3.3 Break-Even Analysis Flashcards
What is a “break-even” analysis?
A tool that businesses can use to determine how many sales are needed to cover all their costs.
What is a “break-even point”?
“the level of output that generates sufficient revenue to cover total costs without any profit left.”
What is the contribution method to calculating the “break-even point (BEP)”?
BEP = Fixed Costs / Contribution per unit
How would you calculate the ““contribution per unit”?
Selling price - average variable cost
“How much a product contributes to covering the fixed costs of a business.”
How would you calculate the “total contributions”?
(Price - average variable cost) x Q
“How much the whole product line (all the products/services produced by the business) contributes to covering the fixed costs.”
How would you calculate the “margin of safety” (MOS)?
Current level of output - Break-even point
“The difference between the break-even point and the current level of output. It shows how far output can fall with the business still achieving break-even. “
What is the “total revenue (TR)”?
Total revenue = selling price x output
What is the “total fixed cost (TFC)”?
Sum of all costs that do not vary directly with production
What is the “total cost (TC)”?
Sum of both Total fixed cost + Total variable costs
(this curve starts ABOVE the TFC curve)
What would happen to this graph if the “price per unit” falls?
TR = Fall, decrease in gradient BEP = increase (more Q for BEP) MOS = decreases Profit = decreases
What would happen to this graph if the “fixed cost” rises?
TFC + TC = move upwards
BEP = increase (more Q for BEP)
MOS = decreases
Profit = decreases
What would happen to this graph if the “variable cost per unit” falls?
TC = gradient becomes less steep BEP = decreases (less Q for BEP) MOS = increases Profit = increases
Where is the break-even level on a break-even diagram?
The point where Total cost = total revenue
What are some of the benefits of using a break-even diagram?
- It allows companies to set targets for the minimum level of sales needed for survival.
- Using these targets, incentives can be put in place for sales teams, helping to ensure at least the break-even point is reached.
- The company can see how changes in output may affect profit levels.
- The company can see how changes in price levels may affect profit levels.
- The company can see how changes in costs may affect profit levels.
- It can be used to evaluate whether a company’s factory has enough capacity to reach the desired level of margin of safety.
- Banks can ask for break-even analysis in a business plan when deciding whether to give a loan.

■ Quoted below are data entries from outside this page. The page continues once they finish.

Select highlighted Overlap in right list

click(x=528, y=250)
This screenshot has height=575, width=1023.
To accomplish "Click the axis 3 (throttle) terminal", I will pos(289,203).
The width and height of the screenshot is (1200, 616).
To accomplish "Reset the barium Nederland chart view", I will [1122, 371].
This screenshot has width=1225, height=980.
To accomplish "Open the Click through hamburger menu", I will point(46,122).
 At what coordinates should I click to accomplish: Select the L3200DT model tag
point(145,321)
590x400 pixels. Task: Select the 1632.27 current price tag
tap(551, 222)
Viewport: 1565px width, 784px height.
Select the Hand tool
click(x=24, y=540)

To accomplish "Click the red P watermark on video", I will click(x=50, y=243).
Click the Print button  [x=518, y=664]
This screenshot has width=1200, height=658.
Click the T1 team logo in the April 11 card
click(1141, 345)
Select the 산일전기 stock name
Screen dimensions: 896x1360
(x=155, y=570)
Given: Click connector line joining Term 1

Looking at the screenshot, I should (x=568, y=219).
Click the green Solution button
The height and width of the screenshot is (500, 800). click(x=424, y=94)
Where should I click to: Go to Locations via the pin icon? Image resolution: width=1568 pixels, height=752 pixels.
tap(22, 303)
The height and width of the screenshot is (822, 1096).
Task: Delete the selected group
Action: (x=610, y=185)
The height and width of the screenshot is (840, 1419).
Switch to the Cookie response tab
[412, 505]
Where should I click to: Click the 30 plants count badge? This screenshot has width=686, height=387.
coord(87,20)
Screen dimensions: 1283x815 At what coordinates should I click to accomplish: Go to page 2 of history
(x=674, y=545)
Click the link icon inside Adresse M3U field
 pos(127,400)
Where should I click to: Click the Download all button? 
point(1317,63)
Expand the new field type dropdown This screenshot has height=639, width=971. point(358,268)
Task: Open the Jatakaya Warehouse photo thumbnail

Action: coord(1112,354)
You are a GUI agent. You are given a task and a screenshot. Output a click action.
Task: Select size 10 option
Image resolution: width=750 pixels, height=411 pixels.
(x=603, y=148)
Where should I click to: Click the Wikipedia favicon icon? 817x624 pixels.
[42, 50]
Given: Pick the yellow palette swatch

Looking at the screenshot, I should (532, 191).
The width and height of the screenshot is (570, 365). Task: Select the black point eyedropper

What are some of the LIMITATIONS of using a break-even diagram?
- It assumes that zero inventory is held, which is highly unlikely.
- All economies of scale are ignored.
- It assumes that all customers pay the same price, which is very unlikely.
- It can only be used for a single, standardised product.
- Poor quality data may lead to misleading conclusions being drawn.
- It assumes that all conditions remain the same, e.g. it doesn’t allow for a sudden increase or decrease in prices or variable costs.
- Total revenue and total costs may not always be linear, but it assumes that they are.
- A separate break-even analysis is needed for each product a company produces because each product has different variable costs and different prices.